— begin Information supplied —
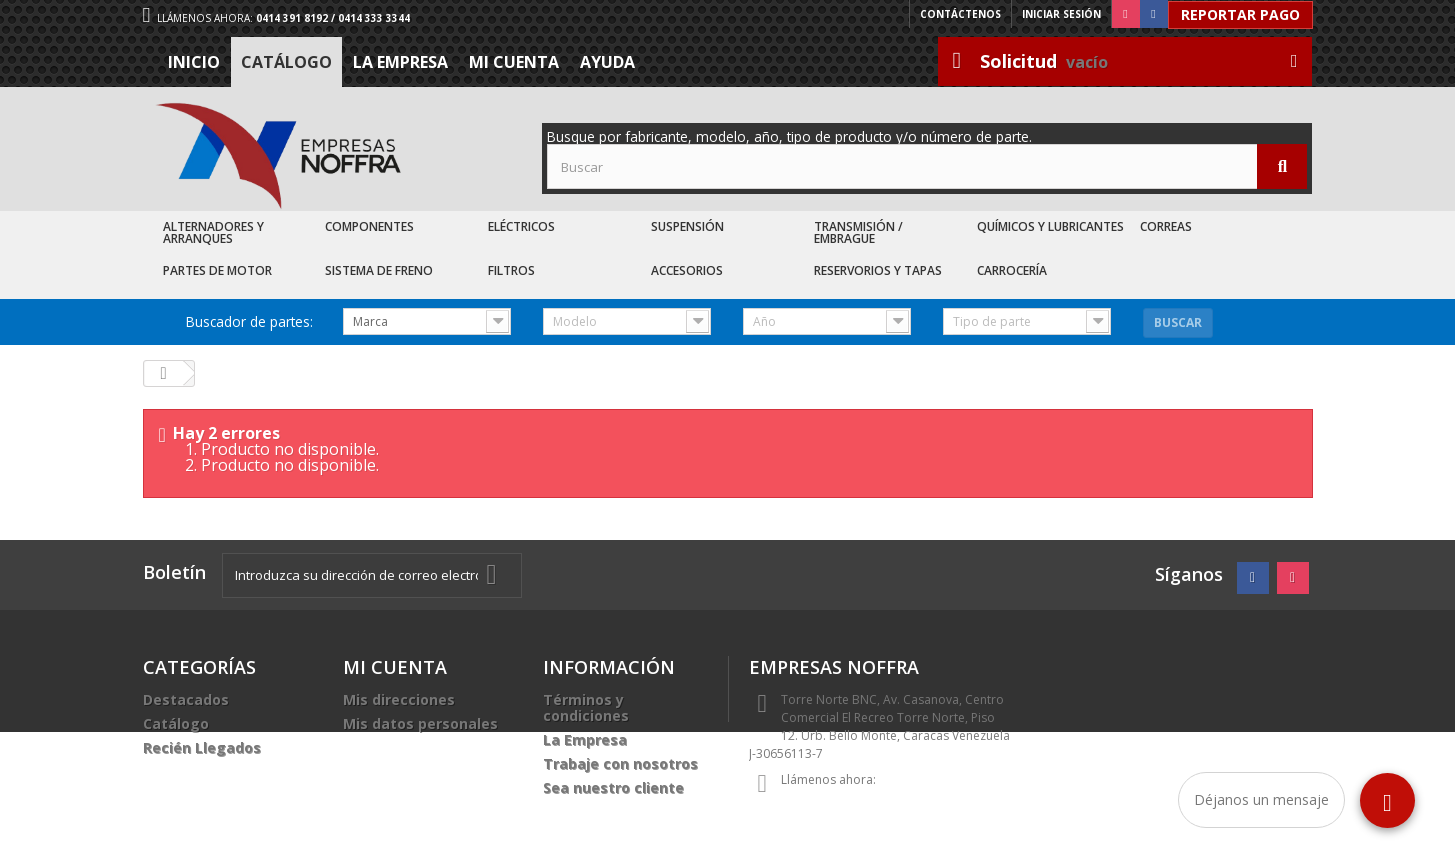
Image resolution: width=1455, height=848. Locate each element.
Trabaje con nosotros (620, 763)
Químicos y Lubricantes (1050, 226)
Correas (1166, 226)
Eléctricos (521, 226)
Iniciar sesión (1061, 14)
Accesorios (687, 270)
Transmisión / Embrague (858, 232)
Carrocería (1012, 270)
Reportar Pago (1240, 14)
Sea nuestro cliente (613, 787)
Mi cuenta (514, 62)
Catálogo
— end Information supplied —
**What you need to do:**
Render every line of the records above as a JSON list of strings, one string per line and no blank lines. Omit the pictures.

**Full response:**
[
  "Image resolution: width=1455, height=848. Locate each element.",
  "Trabaje con nosotros (620, 763)",
  "Químicos y Lubricantes (1050, 226)",
  "Correas (1166, 226)",
  "Eléctricos (521, 226)",
  "Iniciar sesión (1061, 14)",
  "Accesorios (687, 270)",
  "Transmisión / Embrague (858, 232)",
  "Carrocería (1012, 270)",
  "Reportar Pago (1240, 14)",
  "Sea nuestro cliente (613, 787)",
  "Mi cuenta (514, 62)",
  "Catálogo"
]